What the task asks:
Copy the records word for word, everything from the very first line down through the line containing "tap(22, 482)". Leave the pictures out of your copy.
————————
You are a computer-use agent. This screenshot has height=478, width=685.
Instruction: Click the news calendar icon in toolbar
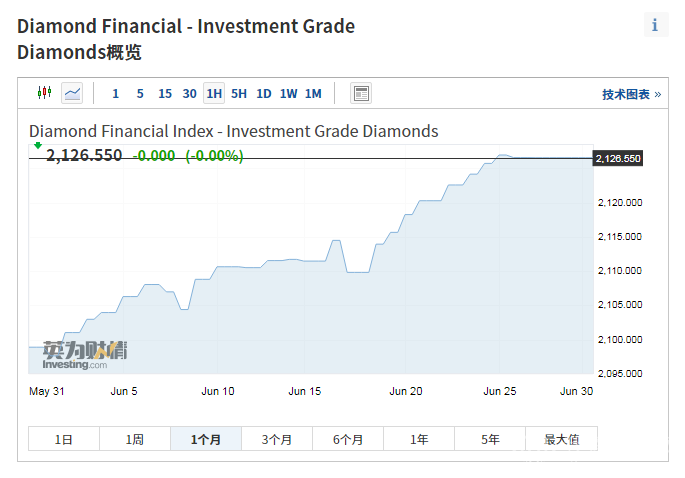point(361,93)
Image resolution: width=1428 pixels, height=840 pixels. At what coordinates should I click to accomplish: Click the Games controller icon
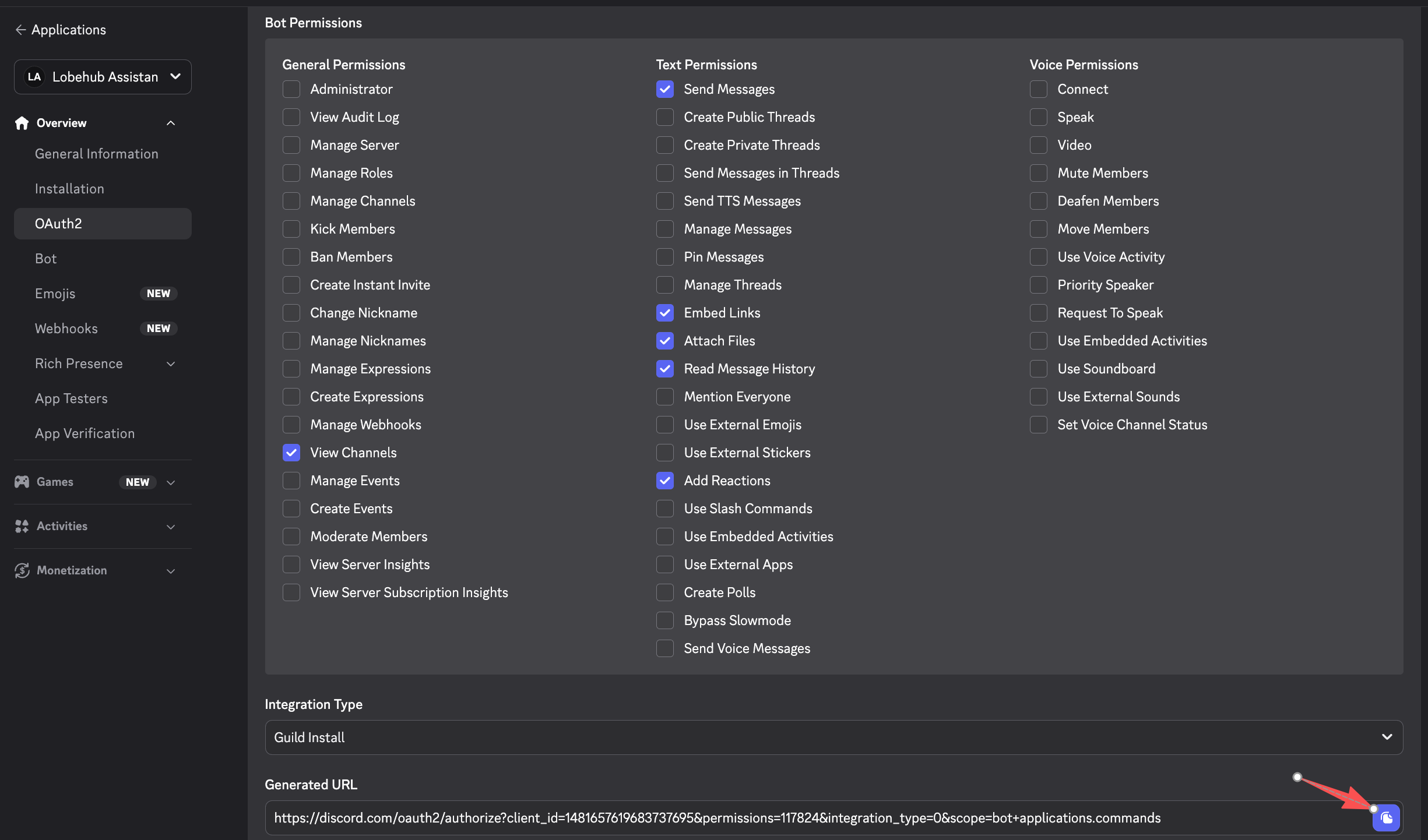tap(22, 482)
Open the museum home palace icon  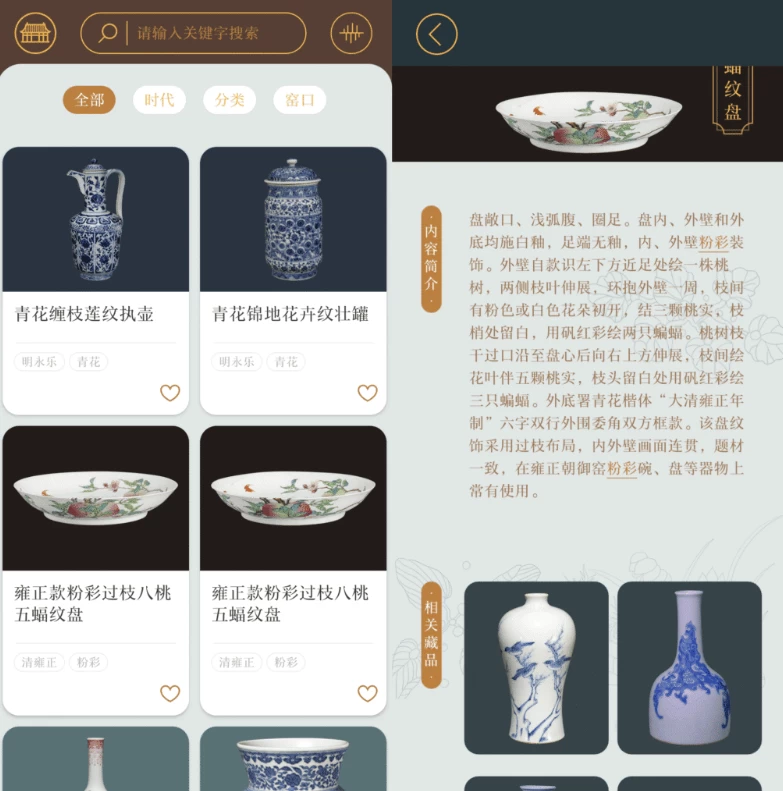pyautogui.click(x=35, y=33)
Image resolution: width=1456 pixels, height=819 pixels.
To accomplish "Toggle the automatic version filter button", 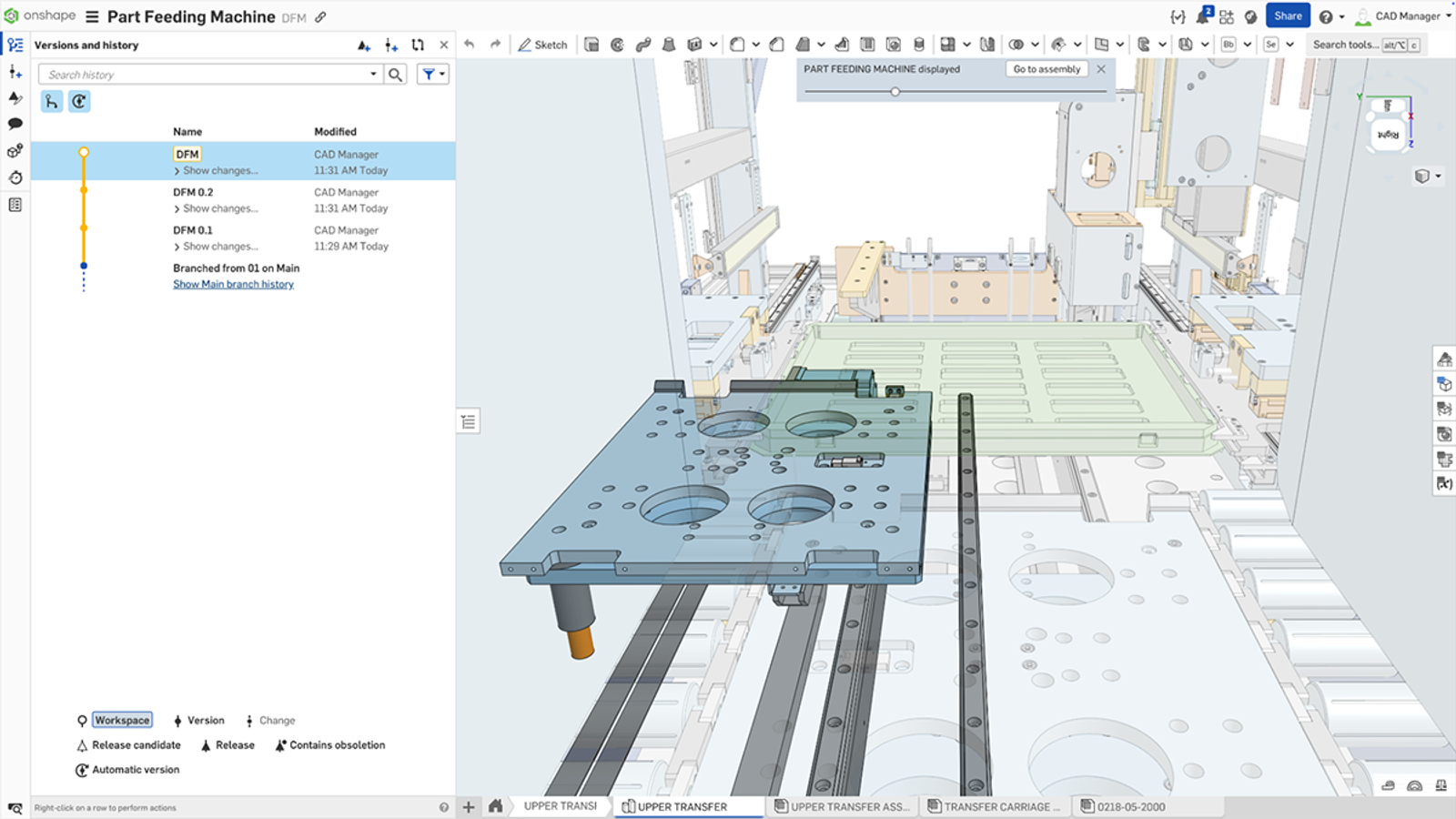I will click(80, 101).
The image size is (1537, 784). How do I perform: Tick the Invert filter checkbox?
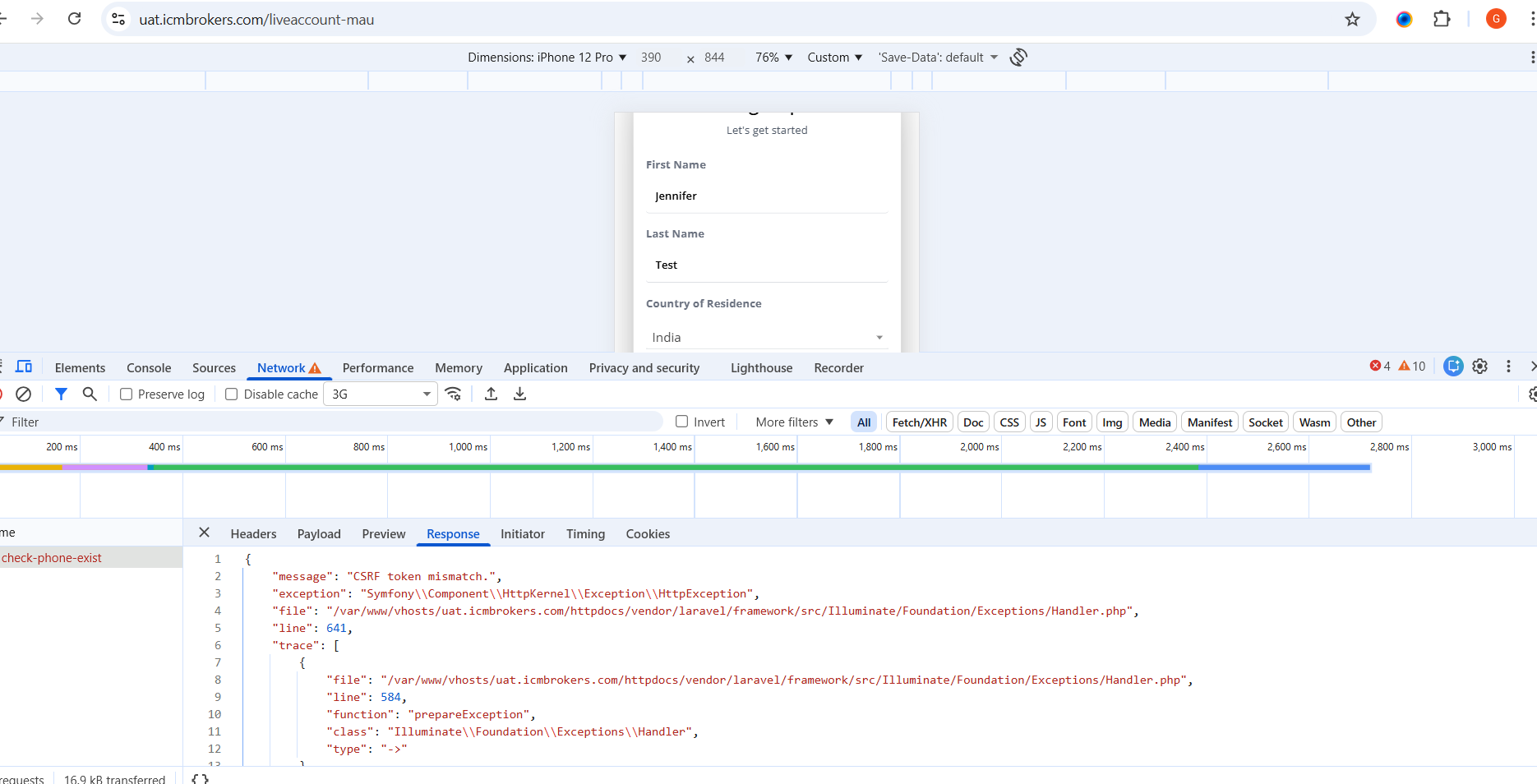point(681,422)
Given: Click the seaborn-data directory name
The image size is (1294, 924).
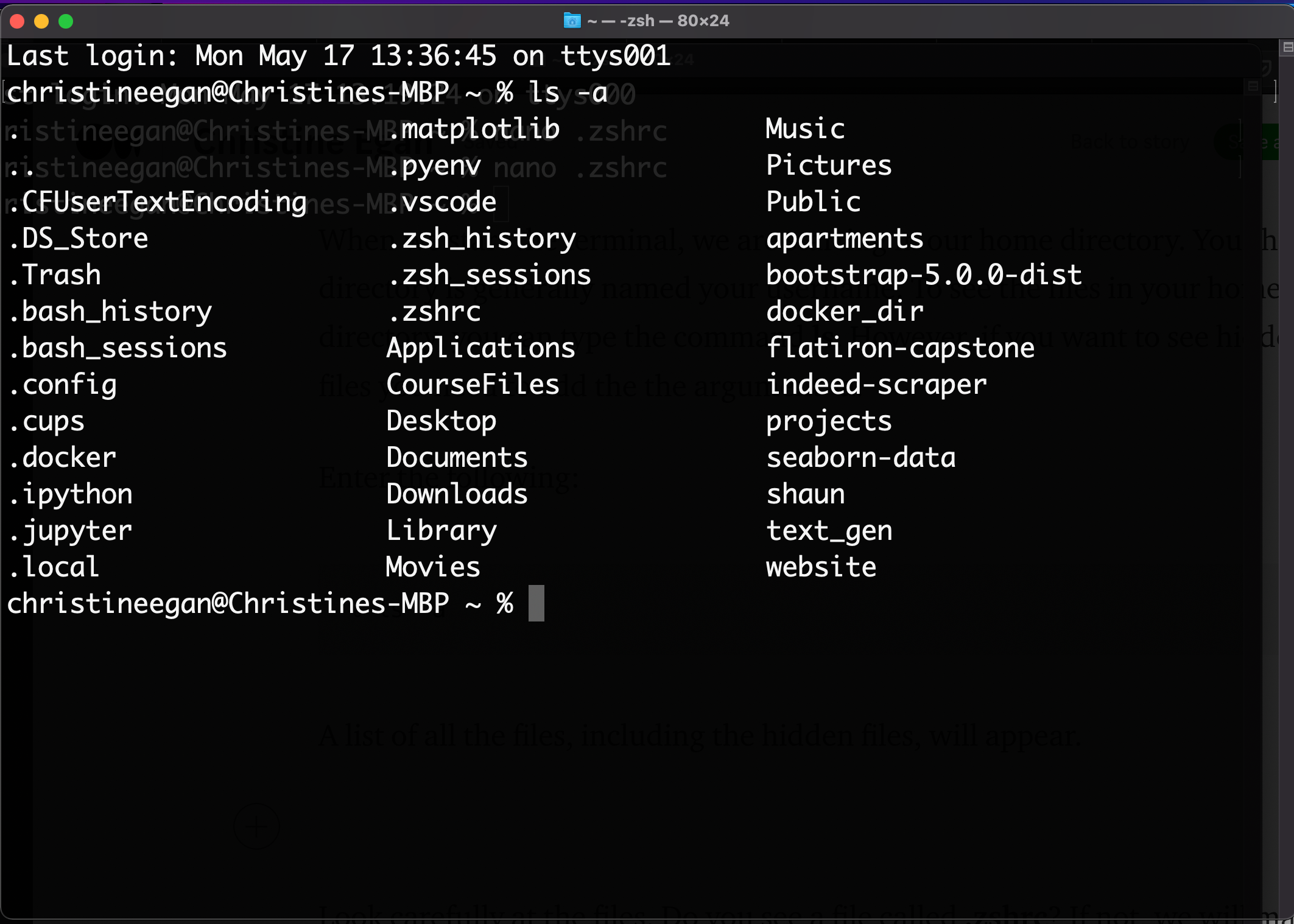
————————
Solution to this problem:
You are a computer-use agent. This screenshot has height=478, width=685.
Instruction: Click the news calendar icon in toolbar
point(361,93)
Image resolution: width=1428 pixels, height=840 pixels. At what coordinates should I click to accomplish: Click the Games controller icon
tap(22, 482)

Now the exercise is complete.